Feng joined NPR in 2019. She roves around China, through its big cities and small villages, reporting on social trends as well as economic and political news coming out of Beijing. Feng contributes to NPR's newsmagazines, newscasts, podcasts, and digital platforms.
Previously, Feng served as a foreign correspondent for the Financial Times. Based in Beijing, she covered a broad range of topics, including human rights and technology. She also began extensively reporting on the region of Xinjiang during this period, becoming the first foreign reporter to uncover that China was separating Uyghur children from their parents and sending them to state-run orphanages, and discovering that China was introducing forced labor in Xinjiang's detention camps.
Feng's reporting has also let her nerd out over semiconductors and drones, travel to environmental wastelands, and write about girl bands and art.
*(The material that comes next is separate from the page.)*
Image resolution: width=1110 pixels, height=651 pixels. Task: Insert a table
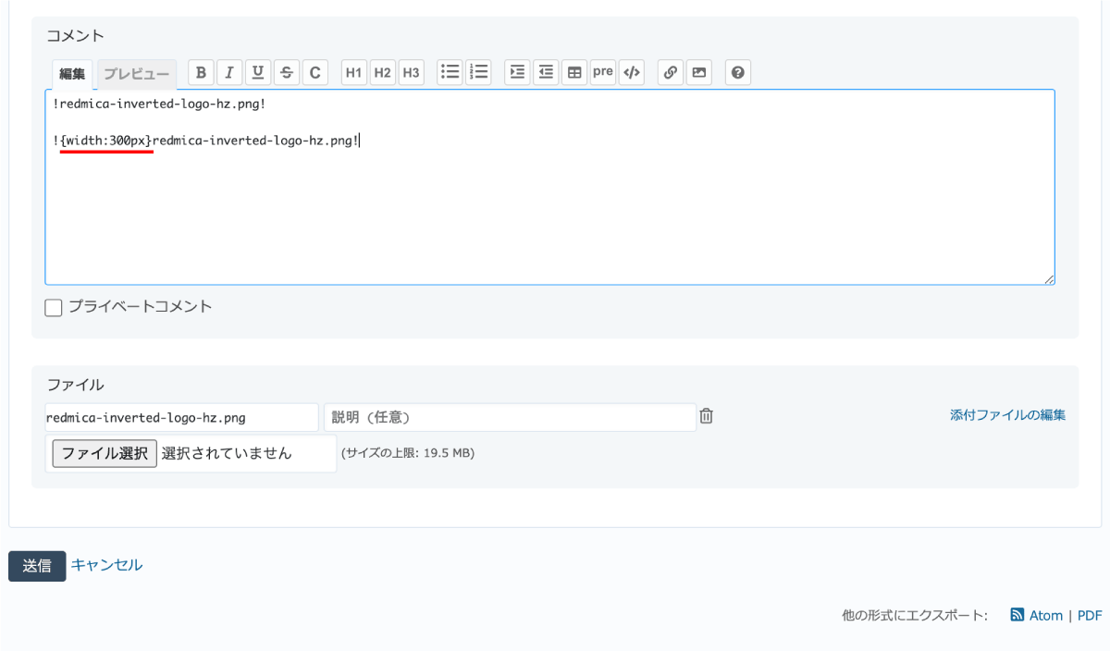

She's filed stories from the bottom of a coal mine; the top of a mosque in Qinghai; and from inside a cave Chairman Mao once lived in.
Her human rights coverage has been shortlisted by the British Journalism Awards in 2018, recognized by the Amnesty Media Awards in February 2019 and won a Human Rights Press merit that May. Her radio coverage of the coronavirus epidemic in China earned her another Human Rights Press Award, was recognized by the National Headliners Award, and won a Gracie Award. She was also named a Livingston Award finalist in 2021.
Feng graduated cum laude from Duke University with a dual B.A. degree from Duke's Sanford School in Asian and Middle Eastern studies and in public policy.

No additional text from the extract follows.